Two Armies Lower Their Flags Together Every Sunset
At Wagah, Indian and Pakistani soldiers high-kick at each other for half an hour, then shake hands and close the gate.
On 11 October 1947 — eight weeks after partition — Brigadier Mohinder Singh Chopra of India and Brigadier Nazir Ahmed of Pakistan agreed to a daily flag ceremony at the Wagah crossing on the Grand Trunk Road. A brass plate at the border still has both their names on it. The road runs from Kabul to Kolkata; the gate sits in the middle, near Amritsar.
The choreography is what makes it. By 1959 the Border Security Force on the Indian side and the Pakistan Rangers on the other had locked the routine into a joint ceremony: the soldiers march toward the gate at pace, then halt and kick their legs as high as their own faces, the chinstraps of their fan-shaped headgear flaring out. Both sides do it within a few metres of each other. They glare. They stomp. The crowds in the bleacher-style stands on either side cheer their own and shout at the others.
Then the flags come down at the same instant, the head guards on each side shake hands, and the iron gates swing shut.

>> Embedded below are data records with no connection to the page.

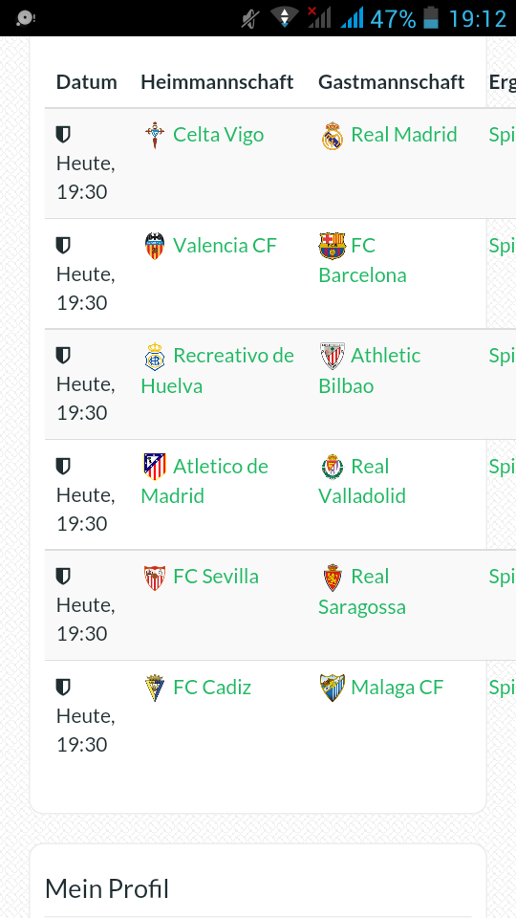The width and height of the screenshot is (516, 918).
Task: Tap the battery indicator in status bar
Action: 431,17
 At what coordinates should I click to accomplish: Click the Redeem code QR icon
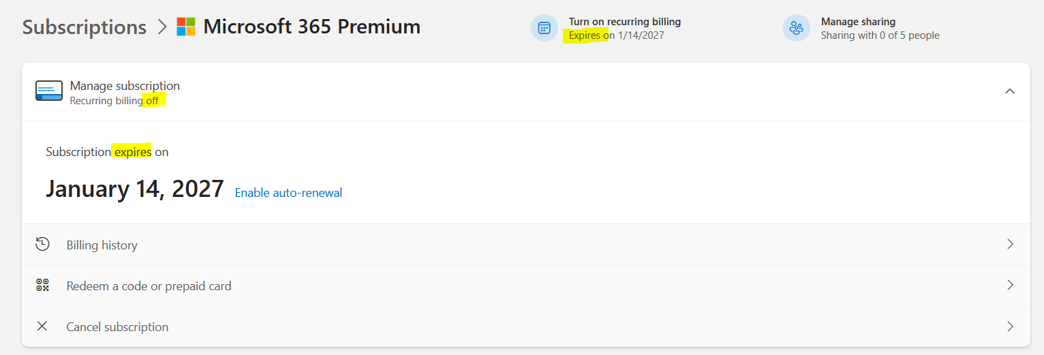click(x=43, y=285)
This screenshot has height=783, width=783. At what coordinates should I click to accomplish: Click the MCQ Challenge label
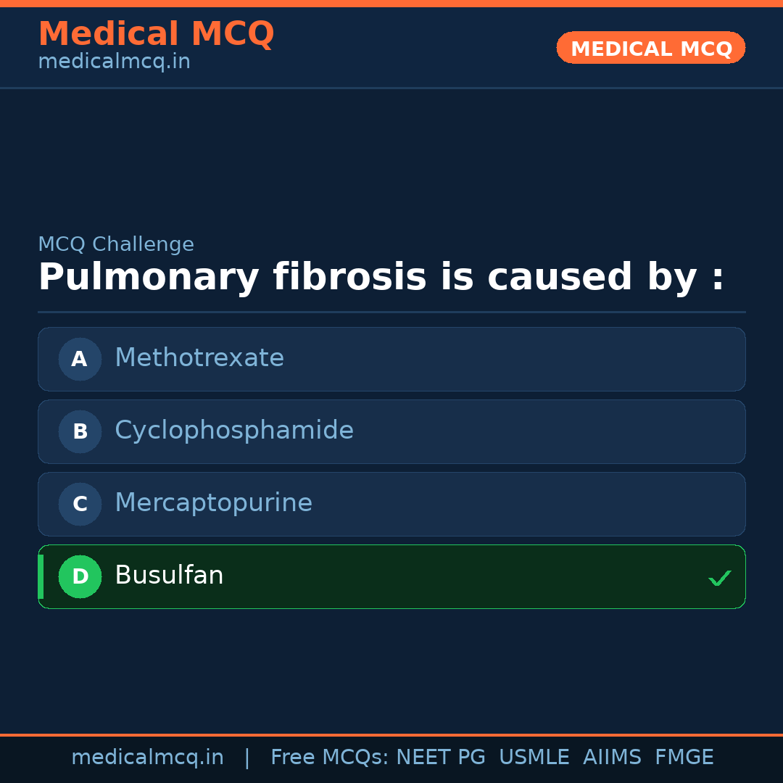pos(116,244)
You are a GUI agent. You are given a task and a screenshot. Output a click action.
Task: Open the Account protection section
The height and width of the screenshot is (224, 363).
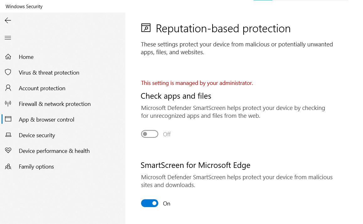pyautogui.click(x=42, y=88)
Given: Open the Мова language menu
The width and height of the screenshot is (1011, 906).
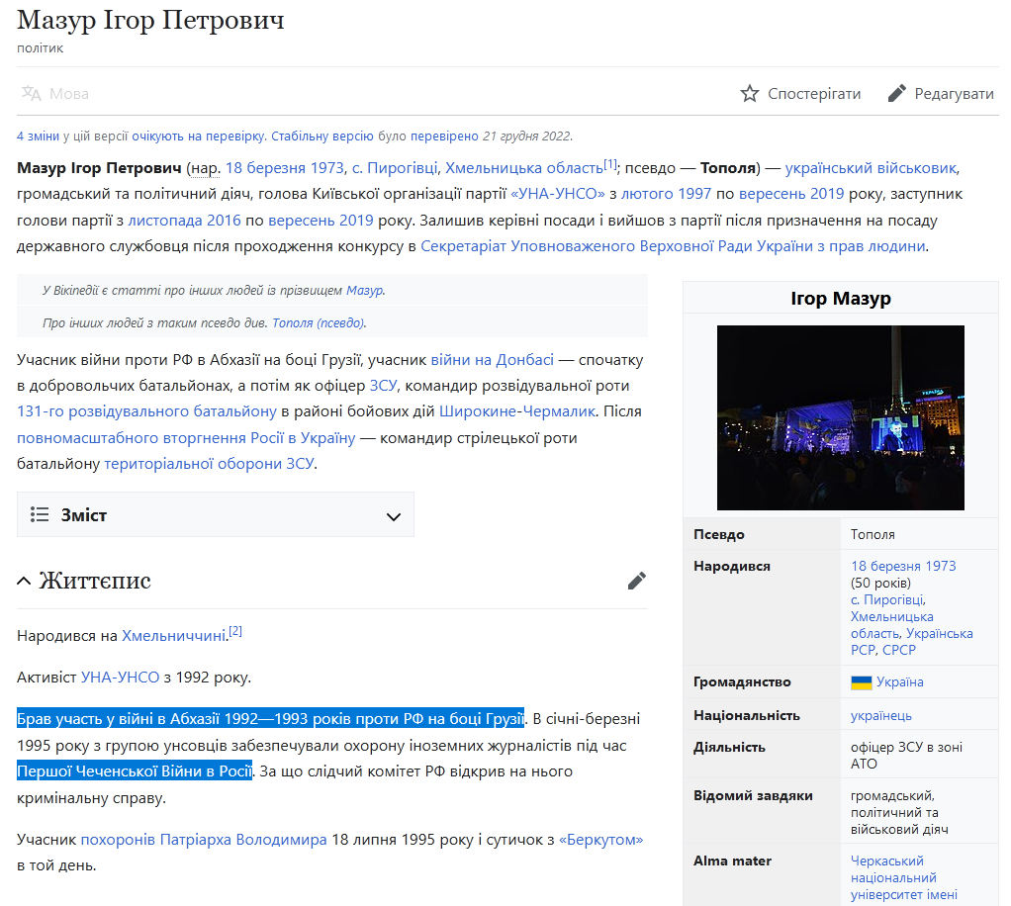Looking at the screenshot, I should tap(54, 94).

Sweets are sometimes passed across, sometimes not, depending on how the year between the two countries is going.
In October 2010, Major General Yaqub Ali Khan of the Pakistan Rangers asked for the aggression to be dialled down a notch — the handshake at the end is from that round of edits. Then on 8 May 2025, after a fresh round of cross-border fighting, the ceremony was paused entirely. It came back twelve days later, on 20 May, but without the handshake and without the sweets. The kicks remained.